읽기 지문 –
-=-=-=-=-

지구/행성 내부의 다양한 지질학적 과정을 이해하기 위해서는 고온-고압 환경에서 지구 내부 구성물질의 특성을 이해하는 것이 필수적이다. 이러한 고압환경을 생성하기 위하여 사용되는 멀티 앤빌 프레스(multi-anvil press)는 주로 상부맨틀조건의 극한 상황을 재현하는데 사용된다. 멀티 엔빌프레스의 지질학적 사용을 위한 필수 보정 과정 중 하나는 압력을 생성하기 위한 프레스의 유압과 실제로 시료에 가해지는 압력 사이의 관계인 압력-부하 보정(pressure-load calibration)이다. 압력-부하 보정은 일반적으로 고온-고압 조건에서는 결정질 물질의 상전이를 이용해서 이루어지는데, 고온에서의 경우와 달리 저온(상온)의 경우 상전이 과정이 상대적으로 비효율적이므로 압력-부하 보정의 다른 방법론이 요구된다. 본 연구에서는 파이로프 조성(Mg3Al2Si3O12)의 비정질(비정질 파이로프)의 상온에서의 압축(cold compression)에 따라 발생하는 영구적인 고밀도화 현상(permanent densification)과 그 기원이 되는 알루미늄 배위 환경의 변화를 고해상도의 27Al MAS 및 3QMAS NMR 분광분석을 통해 정량화하고, 이로부터 압력에 따른 알루미늄의 배위수 변화를 이용해 14/8 HT 조립세트(assembly set)와 1,100톤 멀티 앤빌 프레스에 대한 상온에서의 압력-부하 보정을 수행하였다. 본 연구는 NMR분광분석을 이용하여 압력보정을 수행한 최초의 연구결과이며, 비정질 파이로프의 압축-감압에 따른 원자 단위에서의 비가역적 구조 변화는 섭입대 환경과 같은 저온 고압 환경에서 비정질 물질이 겪는 변화와 그에 따른 지질학적 현상의 이해고양에 실마리를 제공한다.

-=-=-=-=-

자료 부분 –
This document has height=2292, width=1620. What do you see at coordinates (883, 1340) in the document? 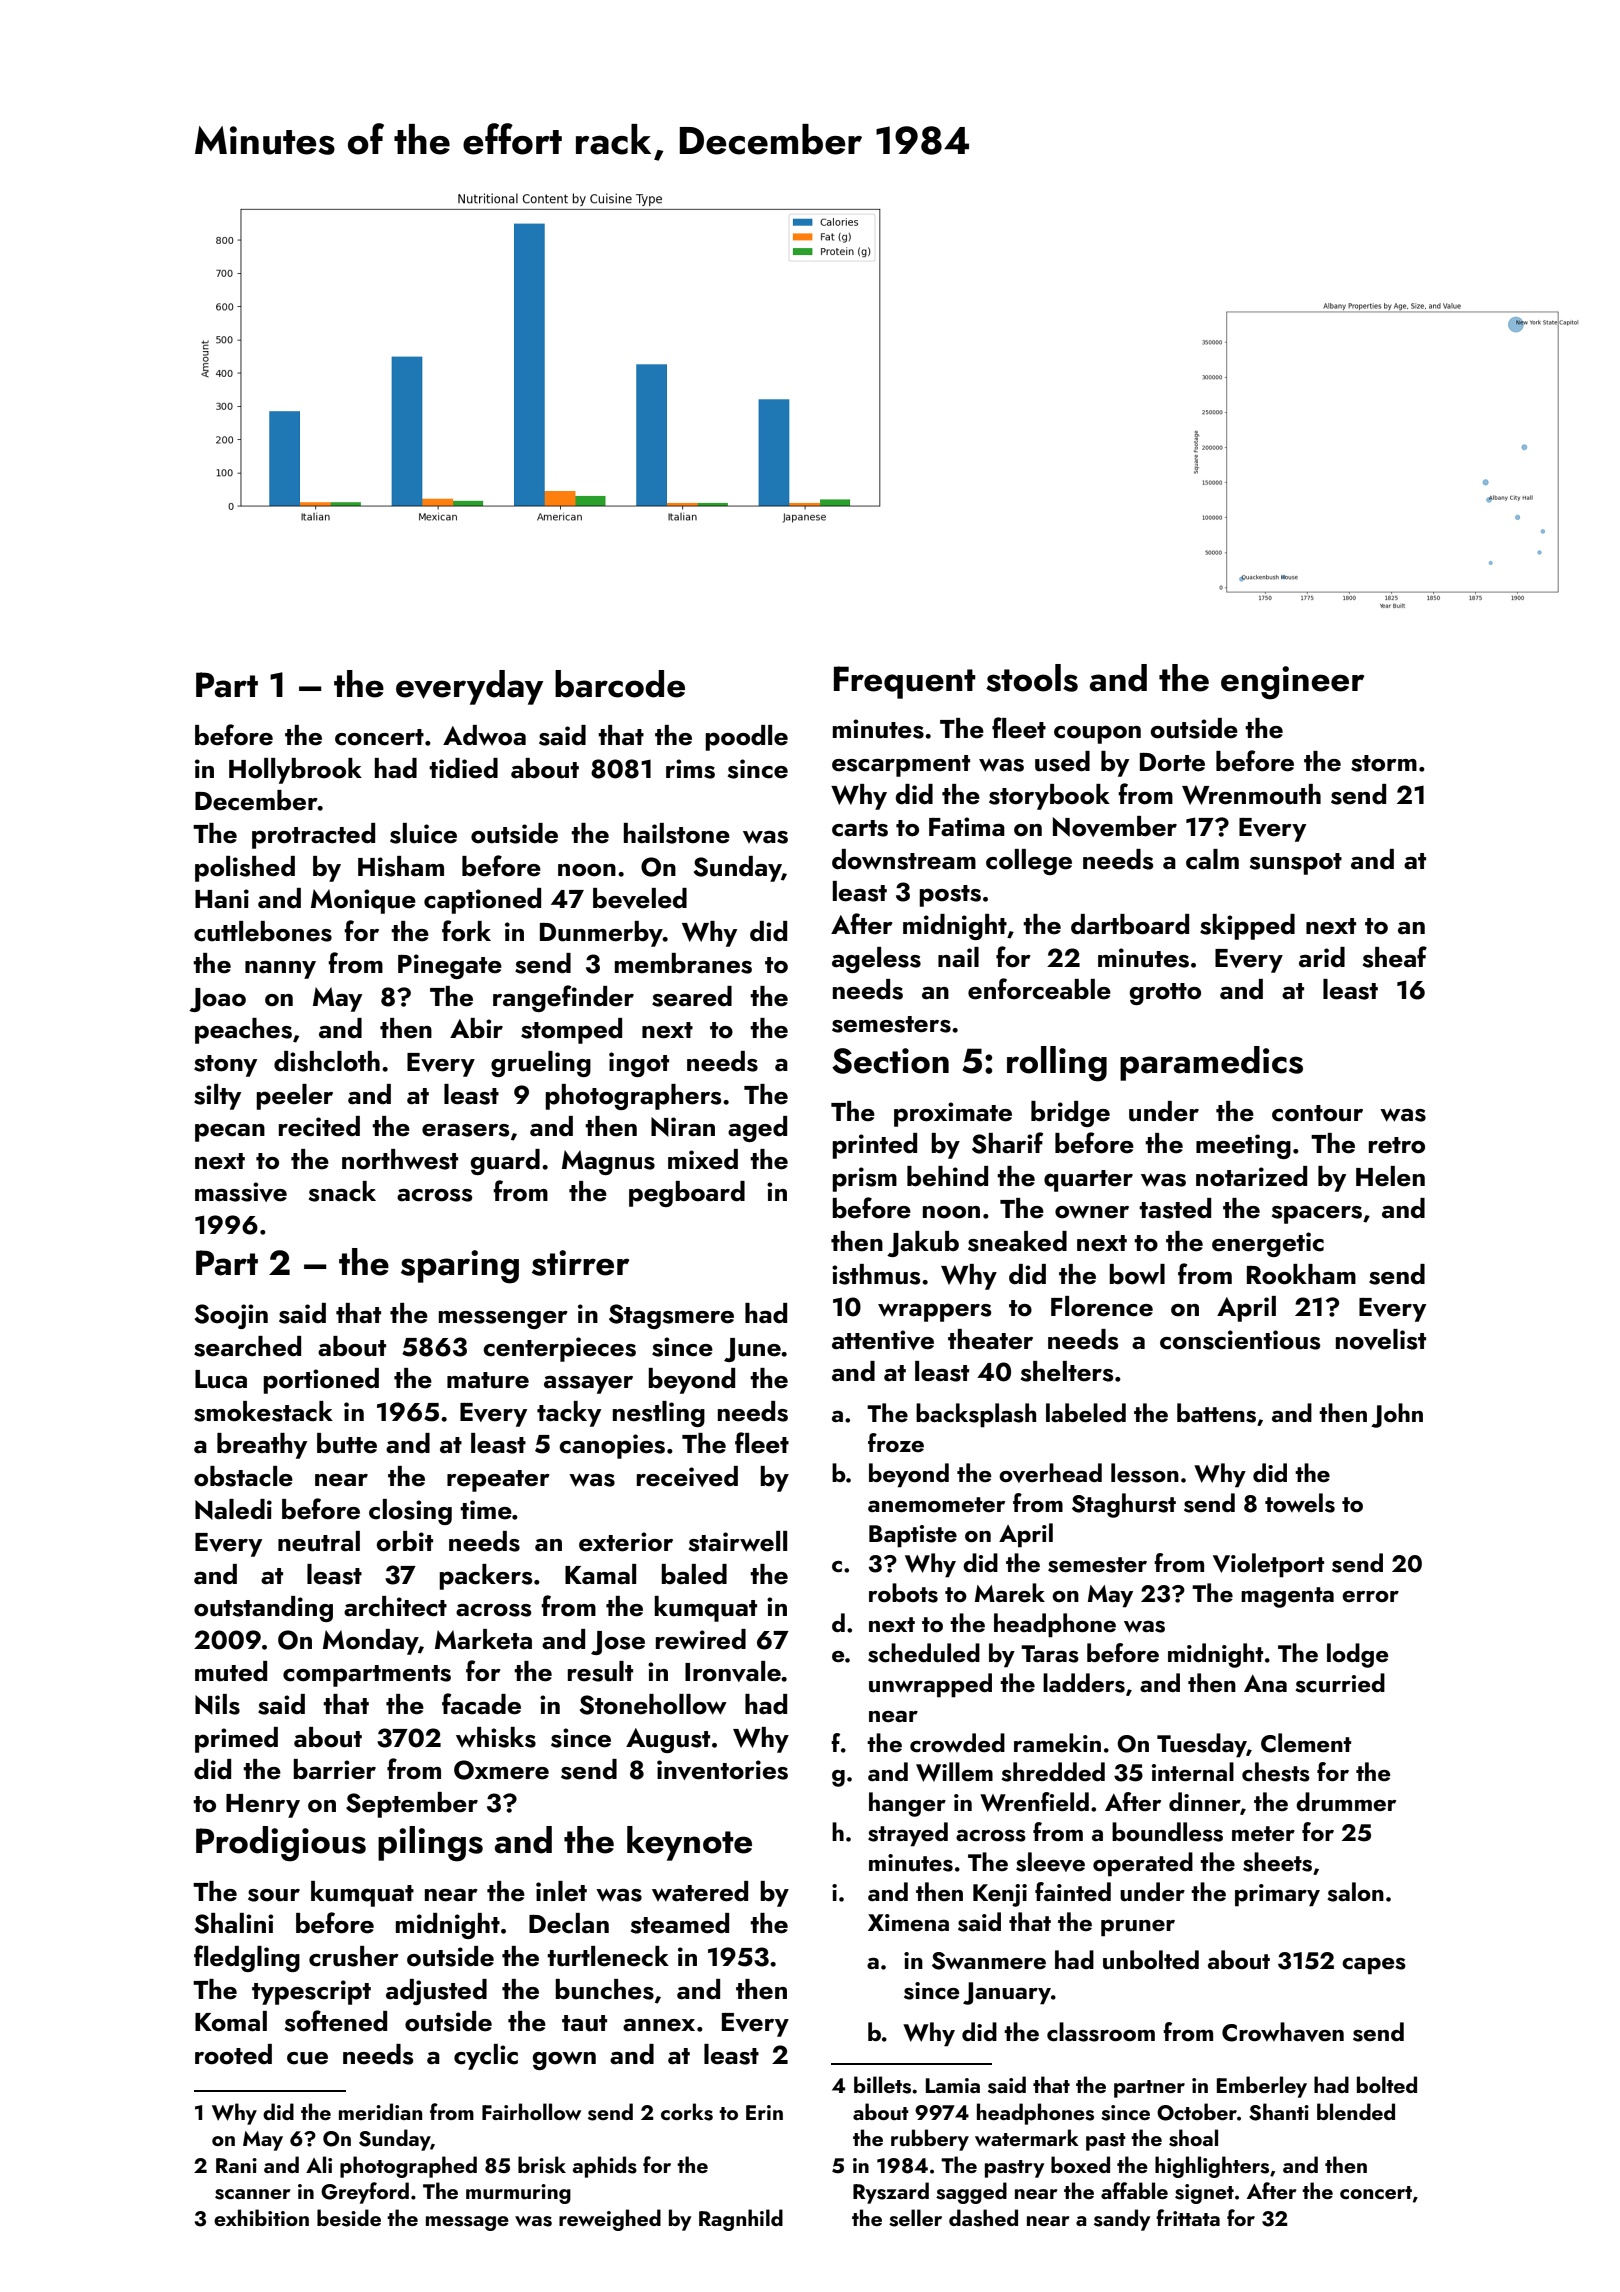
I see `attentive` at bounding box center [883, 1340].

-=-=-=-=-

과제 1 –
압력-부하 보정에 관한 지문에서 각 물음의 답을 찾으세요.
(a) 멀티 앤빌 프레스는 주로 어떤 조건의 극한 상황을 재현하는 데 쓰이나요?
(b) 상온 압축 실험에 사용된 비정질 물질은 어떤 조성인가요?
(c) 상온에서의 압력-부하 보정은 어떤 조립세트와 몇 톤급 프레스에 대해 수행되었나요?
과제 2 –
다음 진술이 압력-부하 보정에 관한 지문의 내용과 일치하나요? 각각 예 또는 아니요로 답하고, 판단의 근거가 되는 지문의 구절을 그대로 인용하세요.
(a) 저온(상온)에서는 고온에서보다 상전이 과정이 더 효율적이다.
(b) 이 연구는 NMR 분광분석으로 압력보정을 수행한 최초의 연구이다.
(c) 압력-부하 보정은 프레스의 유압과 시료에 실제로 가해지는 압력 사이의 관계를 다룬다.
과제 3 –
압력-부하 보정에 관한 지문의 마지막 문장 뒤에 이어질 내용을 써 보세요.
자료 부분은 읽기 지문과 관련 없는 별개의 자료입니다.

예상 답안 1 –
(a) 상부맨틀조건
(b) 파이로프 조성(Mg3Al2Si3O12)
(c) 14/8 HT 조립세트와 1,100톤 멀티 앤빌 프레스

예상 답안 2 –
(a) 아니요. "저온(상온)의 경우 상전이 과정이 상대적으로 비효율적이므로"
(b) 예. "본 연구는 NMR분광분석을 이용하여 압력보정을 수행한 최초의 연구결과이며"
(c) 예. "압력을 생성하기 위한 프레스의 유압과 실제로 시료에 가해지는 압력 사이의 관계인 압력-부하 보정(pressure-load calibration)이다"

예상 답안 3 –
The proper estimation of physical and chemical properties of Earth materials and their structures at high pressure and high temperature conditions is key to the full understanding of diverse geological processes in Earth and planetary interiors. Multi-anvil press - high-pressure generating device - provides unique information of Earth materials under compression, mainly relevant to Earth's upper mantle. The quantitative estimation of the relationship between the oil load within press and the actual pressure conditions within the sample needs to be established to infer the planetary processes. Such pressure-load calibration has often been based on the phase transitions of crystalline earth materials with known pressure conditions; however, unlike at high temperature conditions, phase transitions at low (or room) temperatures can be sluggish, making the calibration at such conditions challenging. In this study, we explored the changes in Al coordination environments of permanently densified pyrope glasses upon the cold compression using the high-resolution 27Al MAS and 3QMAS NMR. The fractions of highly coordinated Al in the cold compressed pyrope glasses increase with increasing oil load and thus, the peak pressure condition. Based on known relationship between the peak pressure and the Al coordination environment in the compressed pyrope glasses at room temperature, we established a room temperature pressure-load calibration of the 14/8 HT assembly in 1,100-ton multi-anvil press. The current results highlight the first pressure-load calibration of any high pressure device using high-resolution NMR. Irreversible structural densification upon cold compression observed for the pyrope glasses provides insights into the deformation and densification mechanisms of amorphous earth materials at low temperature and high pressure conditions within the subducting slabs.

키워드

과제정보

본 연구는 한국연구재단(2020R1A3B2079815)의 지원으로 수행되었습니다. NMR 분석에 도움을 준 김효임 교수님께 감사드립니다. 심사위원들의 사독에 감사드립니다.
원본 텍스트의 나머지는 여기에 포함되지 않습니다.